START Exercise materials

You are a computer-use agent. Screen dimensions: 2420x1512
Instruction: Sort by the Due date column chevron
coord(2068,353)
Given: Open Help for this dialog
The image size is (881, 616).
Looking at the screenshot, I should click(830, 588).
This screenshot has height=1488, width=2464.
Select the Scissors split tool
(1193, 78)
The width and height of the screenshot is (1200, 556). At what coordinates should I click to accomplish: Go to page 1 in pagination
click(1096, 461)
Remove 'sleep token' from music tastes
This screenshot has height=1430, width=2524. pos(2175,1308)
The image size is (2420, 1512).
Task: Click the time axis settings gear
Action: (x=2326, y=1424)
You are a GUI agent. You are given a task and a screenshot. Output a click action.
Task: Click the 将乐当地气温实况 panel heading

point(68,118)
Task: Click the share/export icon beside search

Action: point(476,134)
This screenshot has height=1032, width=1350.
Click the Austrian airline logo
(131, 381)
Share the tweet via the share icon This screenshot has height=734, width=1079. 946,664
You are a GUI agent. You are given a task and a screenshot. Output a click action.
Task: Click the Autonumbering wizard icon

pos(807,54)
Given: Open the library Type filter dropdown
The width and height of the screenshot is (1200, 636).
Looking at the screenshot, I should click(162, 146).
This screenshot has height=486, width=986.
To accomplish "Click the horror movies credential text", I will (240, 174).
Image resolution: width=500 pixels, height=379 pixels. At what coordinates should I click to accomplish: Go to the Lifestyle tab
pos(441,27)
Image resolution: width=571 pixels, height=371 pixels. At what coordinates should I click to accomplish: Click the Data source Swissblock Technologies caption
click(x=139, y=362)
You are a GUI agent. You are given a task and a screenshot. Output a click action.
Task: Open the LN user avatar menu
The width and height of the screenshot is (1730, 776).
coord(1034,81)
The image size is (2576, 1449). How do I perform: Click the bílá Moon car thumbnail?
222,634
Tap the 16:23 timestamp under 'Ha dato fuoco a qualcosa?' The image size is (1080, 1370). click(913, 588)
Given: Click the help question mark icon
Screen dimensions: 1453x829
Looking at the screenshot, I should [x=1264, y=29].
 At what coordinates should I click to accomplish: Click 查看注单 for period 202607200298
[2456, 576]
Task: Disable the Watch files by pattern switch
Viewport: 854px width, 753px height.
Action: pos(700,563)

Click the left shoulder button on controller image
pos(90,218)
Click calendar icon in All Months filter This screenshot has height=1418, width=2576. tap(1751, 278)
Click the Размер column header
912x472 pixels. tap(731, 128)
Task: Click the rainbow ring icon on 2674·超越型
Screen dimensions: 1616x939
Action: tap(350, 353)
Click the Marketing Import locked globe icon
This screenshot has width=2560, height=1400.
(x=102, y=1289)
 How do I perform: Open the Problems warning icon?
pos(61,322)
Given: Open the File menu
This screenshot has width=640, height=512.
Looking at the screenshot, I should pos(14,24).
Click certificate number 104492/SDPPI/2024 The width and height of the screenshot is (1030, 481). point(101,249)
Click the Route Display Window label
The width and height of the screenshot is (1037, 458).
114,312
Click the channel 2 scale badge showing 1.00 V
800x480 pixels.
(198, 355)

END Exercise materials

§ **Aim**:
Duplicate the lines of the records above, starting at the one containing "Click the Размер column header" and ending at the last line of the records.

§ **Response**:
Click the Размер column header
912x472 pixels. tap(731, 128)
Task: Click the rainbow ring icon on 2674·超越型
Screen dimensions: 1616x939
Action: tap(350, 353)
Click the Marketing Import locked globe icon
This screenshot has width=2560, height=1400.
(x=102, y=1289)
 How do I perform: Open the Problems warning icon?
pos(61,322)
Given: Open the File menu
This screenshot has width=640, height=512.
Looking at the screenshot, I should pos(14,24).
Click certificate number 104492/SDPPI/2024 The width and height of the screenshot is (1030, 481). point(101,249)
Click the Route Display Window label
The width and height of the screenshot is (1037, 458).
114,312
Click the channel 2 scale badge showing 1.00 V
800x480 pixels.
(198, 355)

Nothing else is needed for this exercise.